Ça y est, le soleil signe son grand retour, et avec lui, un flot de réjouissances sonores bien pimentées. Gardez en tête la date du 24 mars 2015, car c'est en ce jour qu'un album de marque viendra apporter chaleur et réconfort aux amateurs d'exotisme musical. Le groupe nous vient de Cuba et n'avait jusqu'à présent enregistré qu'un unique album... vendu à plus de 9 millions d'exemplaires ! Non, vous ne rêvez pas, le Buena Vista Social Club est de retour.

Si l'album éponyme enregistré en 1996 pour le label World Circuit (par Ry Cooder) s'est illustré comme l'un des plus célèbres témoignages de la musique cubaine, 14 pistes c'était bien trop peu pour rendre compte du talent véritable d'Ibrahim Ferrer, Rubén Gonzalez, Cachaito Lopez, Guajiro Mirabel, Eliades Ochoa, Omara Portuondo et Compay Segundo.
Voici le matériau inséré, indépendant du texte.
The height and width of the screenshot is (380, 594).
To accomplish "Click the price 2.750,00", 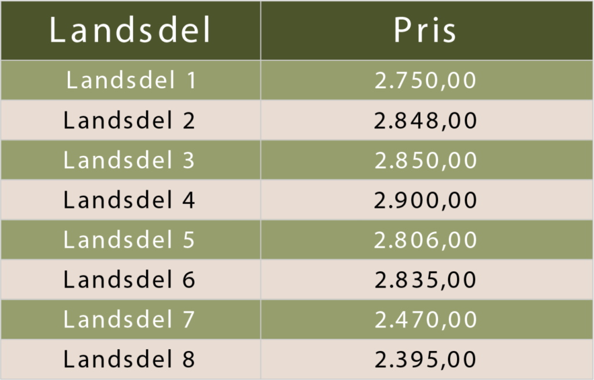I will pyautogui.click(x=425, y=81).
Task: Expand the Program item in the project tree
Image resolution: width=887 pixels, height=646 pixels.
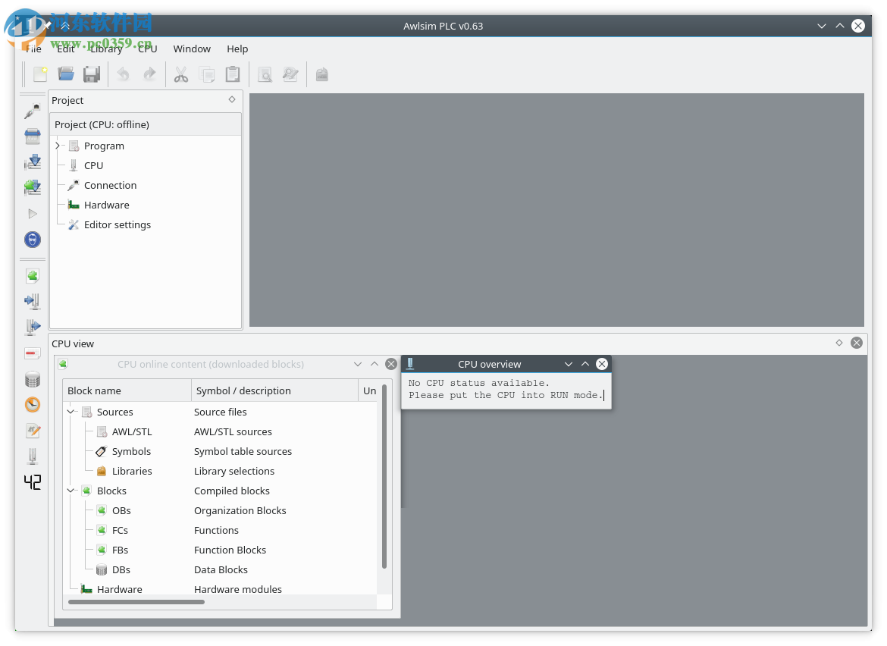Action: click(58, 146)
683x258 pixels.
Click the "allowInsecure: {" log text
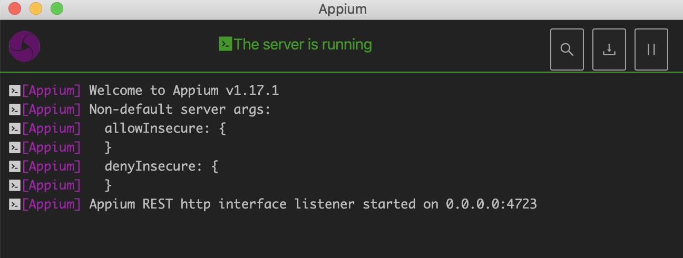click(165, 128)
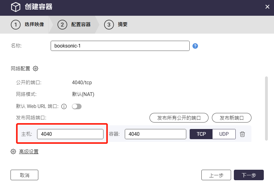Click the gear icon beside 高级设置
274x187 pixels.
point(13,152)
Ainsi paraît, 20 ans plus tard, un ensemble d'inédits de la constellation des « all-stars » du Buena Vista, datant de la riche période créative qui suivit l'enregistrement de l'album originel

Il conviendra, pour l'occasion de se préparer un bon daïquiri – ou un mojito au choix – pour déguster comme il se doit les reliquats des sessions live et studio exhumés par Nick Gold, le patron de World Circuit. Lui-même dit avoir été « ébloui » par la qualité de ces enregistrements perdus puis retrouvés (d'où le titre de l'album Lost and found).
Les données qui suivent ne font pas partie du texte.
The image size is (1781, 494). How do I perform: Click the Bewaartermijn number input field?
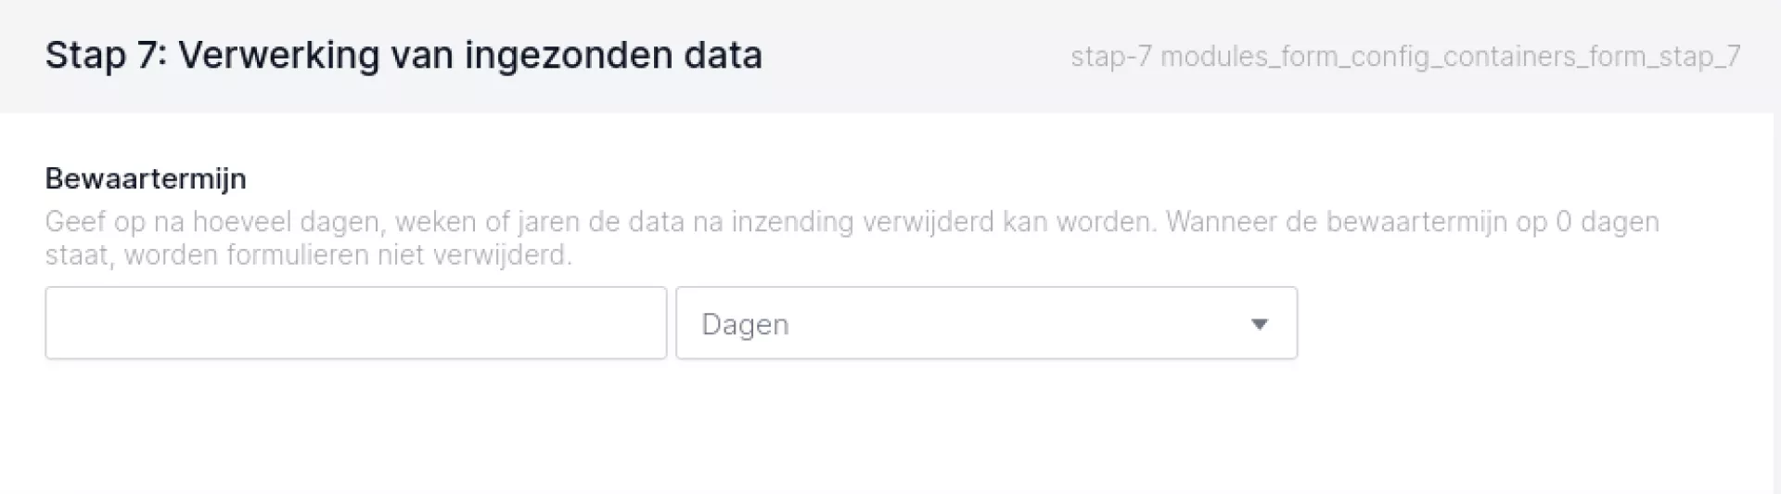355,323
Ponctuée d'un Grammy et d'un film de Wim Wenders nominé aux Oscars, « l'incroyable épopée musicale » du Buena Vista Social Club (dixit nos confrères du Monde) semble désormais toucher à sa fin. Beaucoup de ses membres ont hélas déjà quitté les terres de La Havane pour rejoindre des cieux plus cléments (R.I.P. Ruben Gonzales, Ibrahim Ferrer, Compay Segundo, Pio Leiva et Cachaito Lopez). Le groupe Orquesta Buena Vista Social Club, où figurent encore plusieurs des membres d'origine, s'apprête quant à lui à entamer sa tournée d'adieu, avec notamment un passage à l'Olympia de Paris le 2 avril prochain (complet).
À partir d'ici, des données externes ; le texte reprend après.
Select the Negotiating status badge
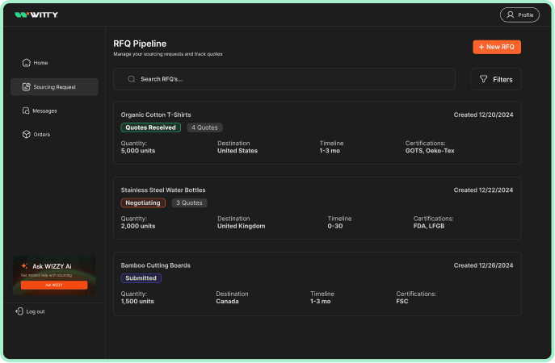coord(143,202)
Une page se tourne, mais laisse derrière elle la trace de son chatoyant passage : un manifeste de savoir-vivre digne d'un discours du Che. Si le nerf de l'histoire est le mythique album de '96, Lost and found en est l'épilogue qui enluminera bien des journées passées à fumer le habano. Entre bolero, guajira, salsa et rumba, soyez prêts à revivre pleinement l'esprit de la trova.